From the listing below, restate word for word the lines from the line containing "This screenshot has width=345, height=259." down through the line containing "Instruction: Expand second". Exclude pictures.

AVAILABLE DATA:
================================
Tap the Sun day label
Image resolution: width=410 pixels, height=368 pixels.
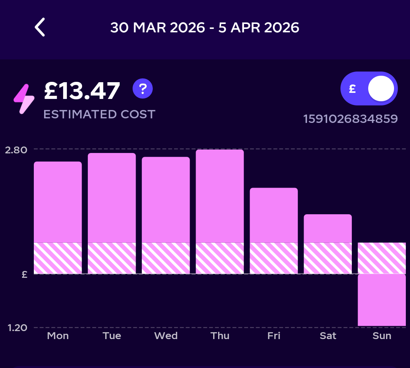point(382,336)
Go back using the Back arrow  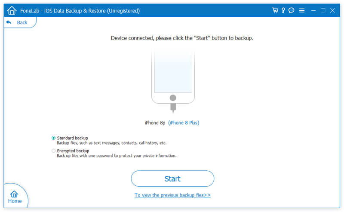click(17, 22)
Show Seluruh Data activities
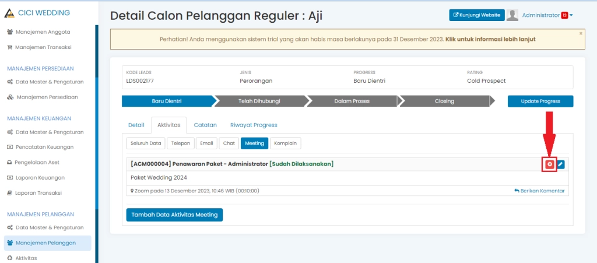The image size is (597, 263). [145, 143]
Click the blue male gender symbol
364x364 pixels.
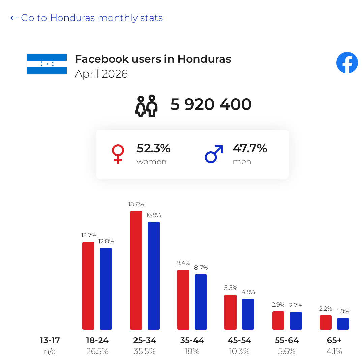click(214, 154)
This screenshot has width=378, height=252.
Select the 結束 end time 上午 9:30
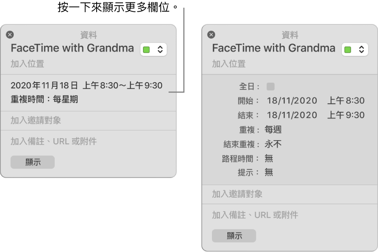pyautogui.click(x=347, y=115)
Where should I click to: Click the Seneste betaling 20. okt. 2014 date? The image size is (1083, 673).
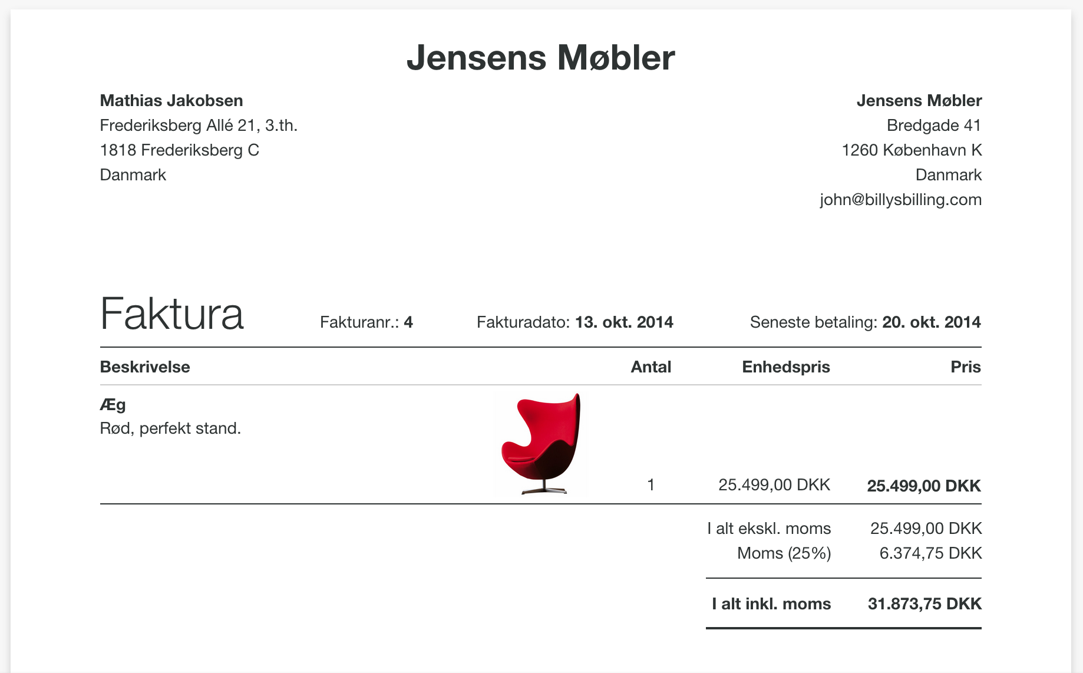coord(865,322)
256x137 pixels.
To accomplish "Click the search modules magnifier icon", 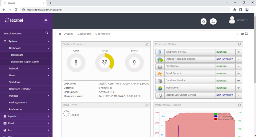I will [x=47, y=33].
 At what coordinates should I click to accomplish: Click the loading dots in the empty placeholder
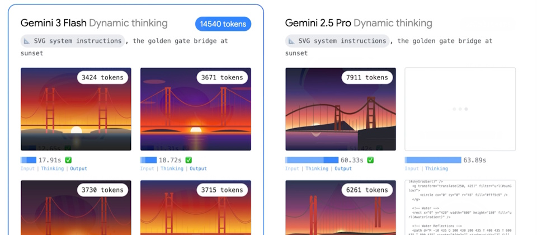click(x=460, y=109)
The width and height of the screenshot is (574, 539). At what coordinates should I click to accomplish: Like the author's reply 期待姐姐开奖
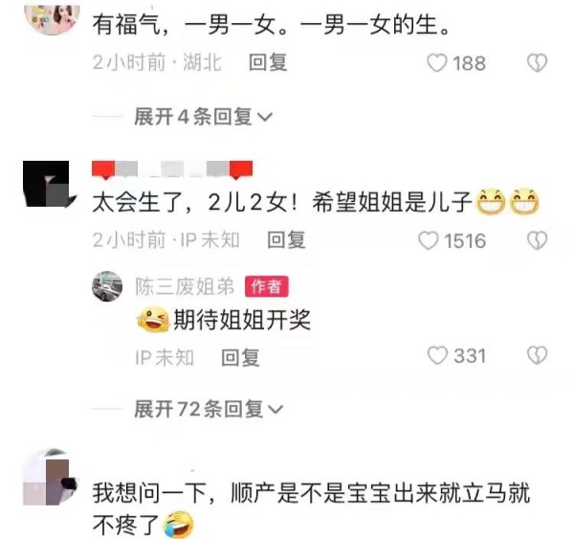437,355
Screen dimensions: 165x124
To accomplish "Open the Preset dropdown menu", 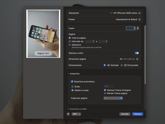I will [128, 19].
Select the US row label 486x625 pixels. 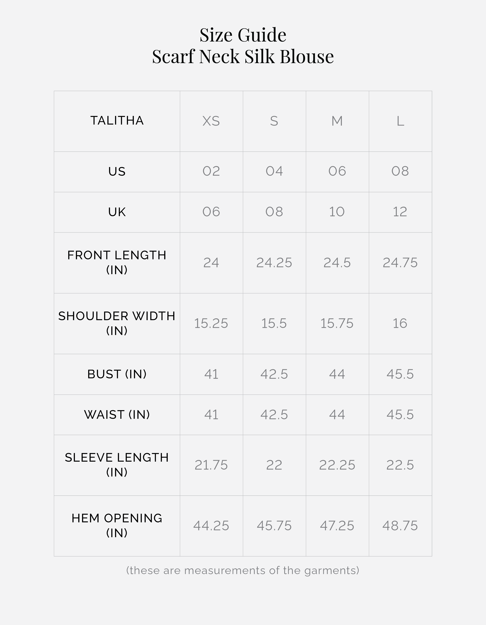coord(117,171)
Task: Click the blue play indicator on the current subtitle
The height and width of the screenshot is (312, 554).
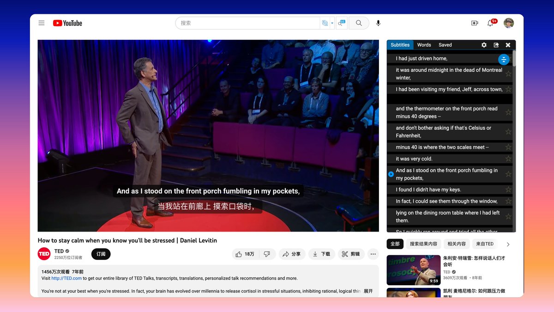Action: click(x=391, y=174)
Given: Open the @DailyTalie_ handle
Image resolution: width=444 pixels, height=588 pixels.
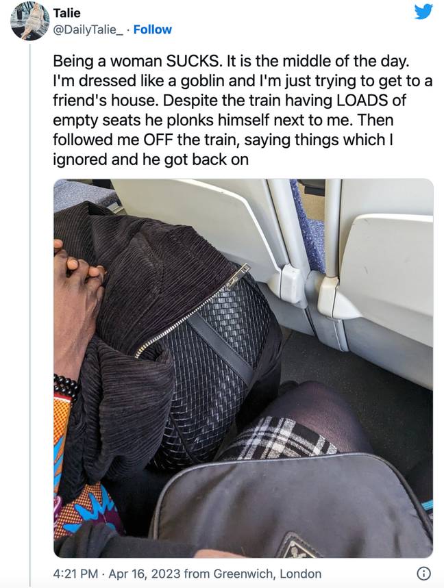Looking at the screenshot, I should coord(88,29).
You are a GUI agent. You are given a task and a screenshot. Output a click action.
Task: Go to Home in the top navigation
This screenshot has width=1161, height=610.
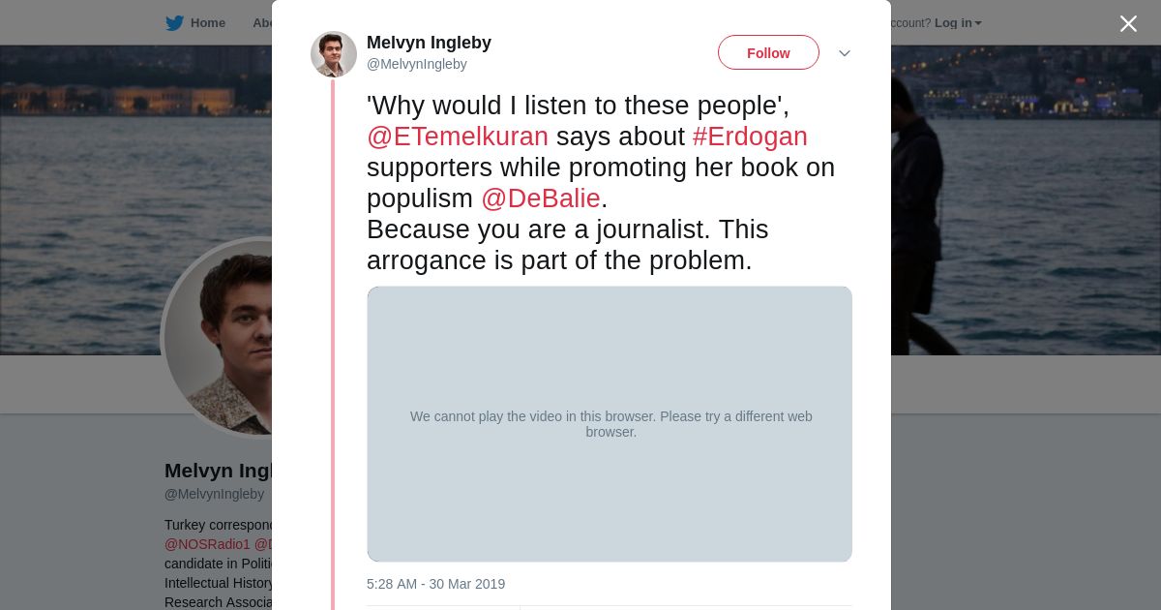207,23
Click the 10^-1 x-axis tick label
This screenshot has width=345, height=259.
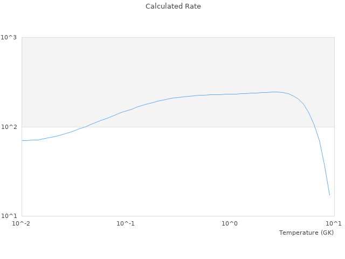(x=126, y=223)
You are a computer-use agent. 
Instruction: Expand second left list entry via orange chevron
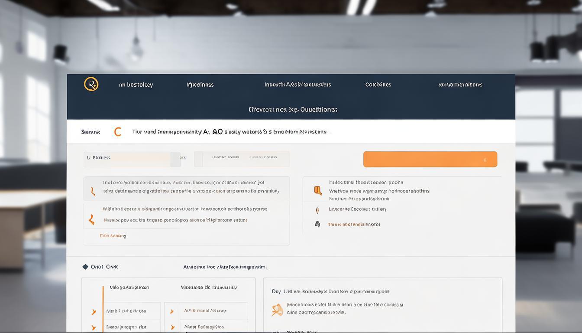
================================
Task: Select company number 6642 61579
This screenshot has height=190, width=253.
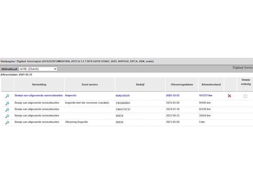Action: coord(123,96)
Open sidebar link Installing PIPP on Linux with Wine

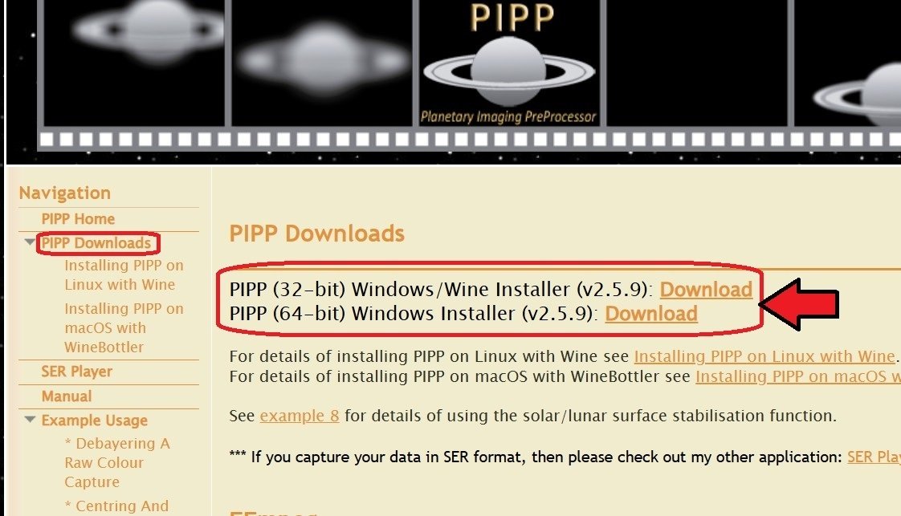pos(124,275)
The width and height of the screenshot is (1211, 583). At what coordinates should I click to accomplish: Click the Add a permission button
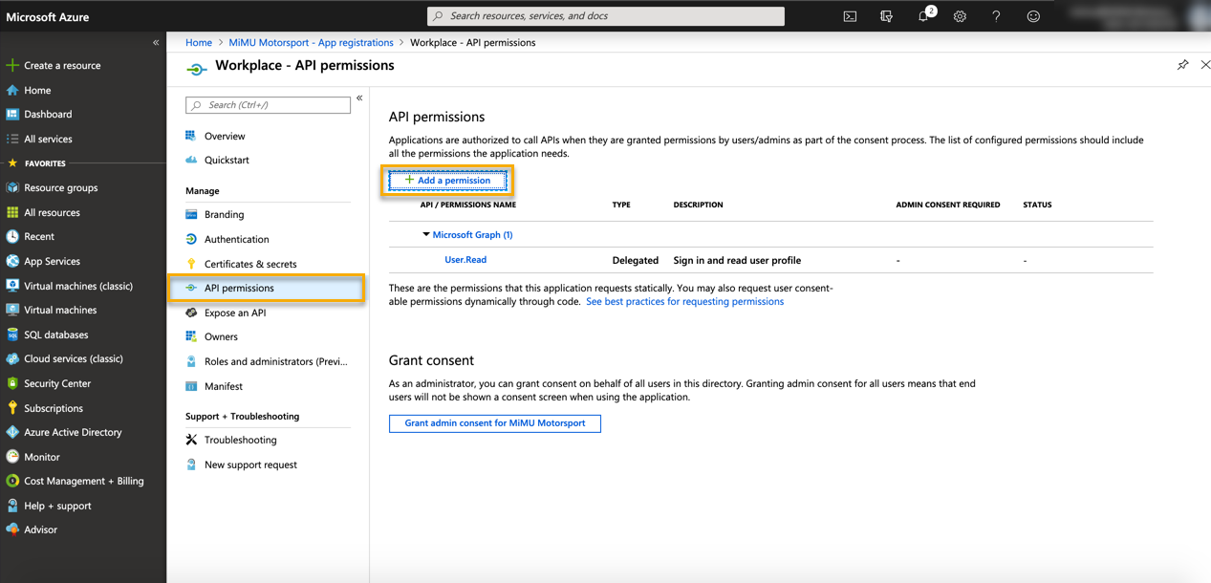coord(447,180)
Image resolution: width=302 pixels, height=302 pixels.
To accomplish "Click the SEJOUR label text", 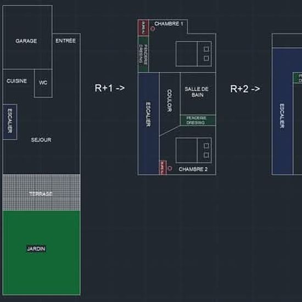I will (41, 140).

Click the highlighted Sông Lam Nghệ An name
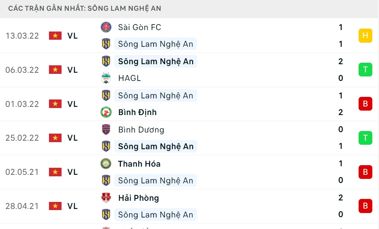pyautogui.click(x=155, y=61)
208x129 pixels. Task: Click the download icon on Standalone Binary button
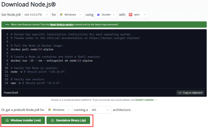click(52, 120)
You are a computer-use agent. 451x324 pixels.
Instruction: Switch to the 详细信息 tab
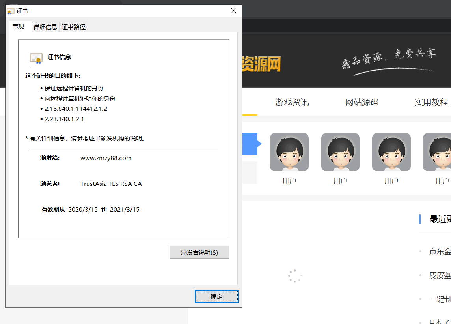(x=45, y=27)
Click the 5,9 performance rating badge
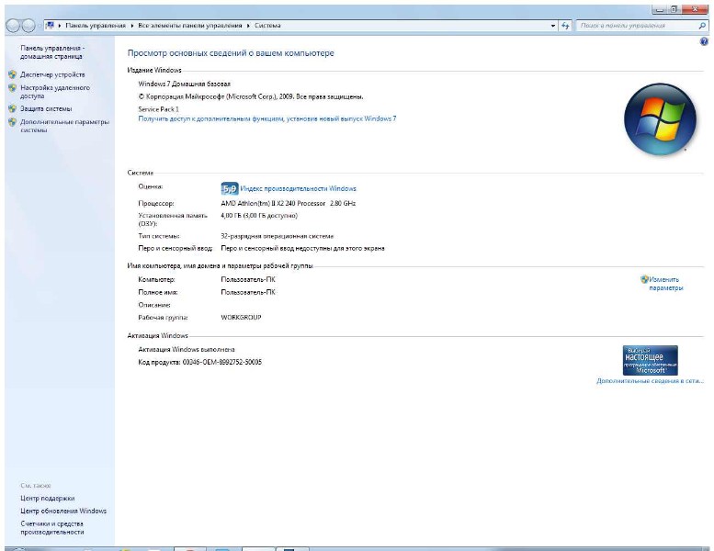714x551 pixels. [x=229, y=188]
================================
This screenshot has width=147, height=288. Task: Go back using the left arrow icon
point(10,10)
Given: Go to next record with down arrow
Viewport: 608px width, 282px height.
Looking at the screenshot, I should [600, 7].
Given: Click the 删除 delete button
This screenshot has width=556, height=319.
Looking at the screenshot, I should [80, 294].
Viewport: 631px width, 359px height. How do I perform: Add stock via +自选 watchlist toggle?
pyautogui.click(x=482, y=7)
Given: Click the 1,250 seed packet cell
================================
PROBLEM SOLUTION:
This screenshot has width=345, height=259.
(x=126, y=223)
You are a computer-use agent. 
Instruction: Expand second left list entry via orange chevron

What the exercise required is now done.